4-dimensional topology and physics

[BruceG]

It is well known to mathematicians that the study of topology in 4-dimensions is more difficult than in higher dimensions due to a "lack of freedom".

See for example http://hypercomplex.xpsweb.com/articles/146/en/pdf/01-09-e.pdf"

Further, as mentioned in this article, some of the developments of 4-dimensional topology has been inspired by developments in mathematical physics: in particular Freedman and Donaldson used Yang-Mills theory to study 4-dimensional manifolds.

My quesion then, is whether any of these ideas have fed back into professional research (string theory, M-theory or otherwise) to justify the existence of 4-dimensional spacetime (after compactification).

If this has been addressed on this, or another forum, please could you refer me.

 

[marcus]

Some paper(s) by Hendryk Pfeiffer (Cambridge math?)

I found it:
http://arxiv.org/abs/gr-qc/0404088
Quantum general relativity and the classification of smooth manifolds
Hendryk Pfeiffer
(Submitted on 21 Apr 2004 (v1), last revised 17 May 2004 (this version, v2))
The gauge symmetry of classical general relativity under space-time diffeomorphisms implies that any path integral quantization which can be interpreted as a sum over space-time geometries, gives rise to a formal invariant of smooth manifolds. This is an opportunity to review results on the classification of smooth, piecewise-linear and topological manifolds.

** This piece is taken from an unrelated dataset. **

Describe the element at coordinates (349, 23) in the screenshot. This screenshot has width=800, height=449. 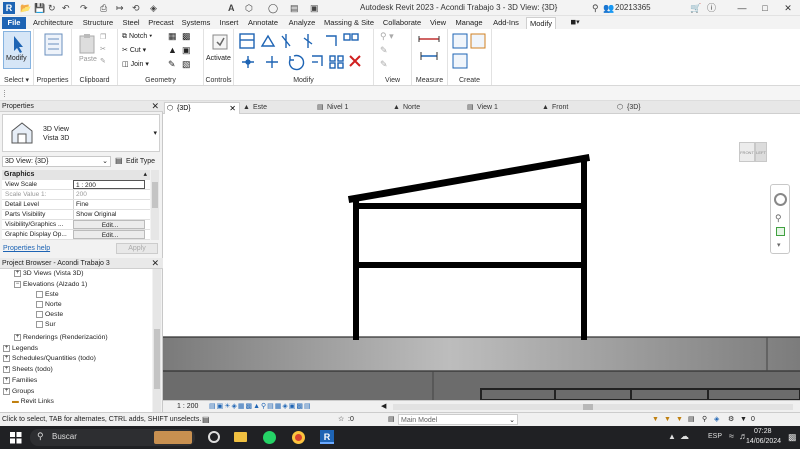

It turns out that differential topology distinguishes the space-time dimension d=3+1 from any other lower or higher dimension and relates the sought-after path integral quantization of general relativity in d=3+1 with an open problem in topology, namely to construct non-trivial invariants of smooth manifolds using their piecewise-linear structure. In any dimension d<=5+1, the classification results provide us with triangulations of space-time which are not merely approximations nor introduce any physical cut-off, but which rather capture the full information about smooth manifolds up to diffeomorphism. Conditions on refinements of these triangulations reveal what replaces block-spin renormalization group transformations in theories with dynamical geometry. The classification results finally suggest that it is space-time dimension rather than absence of gravitons that renders pure gravity in d=2+1 a `topological' theory.
Comments: 41 pages

I see that Hendryk is now at UBC-Vancouver.
http://www.math.ubc.ca/~pfeiffer/
In 2004 when the paper was written he was at Cambridge DAMTP

Hopefully other people here will think of other papers and provide you with links. Some of Hendryk's work connects with LQG/Spinfoam models in various ways, other of his work seems to connect with John Baez' interests (categories, higher gauge theory, algebra...). Looks like an interesting mix of research.

 

[MTd2]

I guess you are looking for Torsten and Helge's paper about exotic smoothness. Check this out here:

https://www.physicsforums.com/showthread.php?t=412582

 

[BruceG]

Thanks for replies.
It seems that "exotic smoothness" is the starting point for me to look at.

Maybe I should start with this book:
Exotic Smoothness and Physics
Torston Asselmeyer-Maluga, Carl Brans

http://books.google.co.uk/books?id=...esnum=10&ved=0CFoQ6AEwCQ#v=onepage&q&f=false"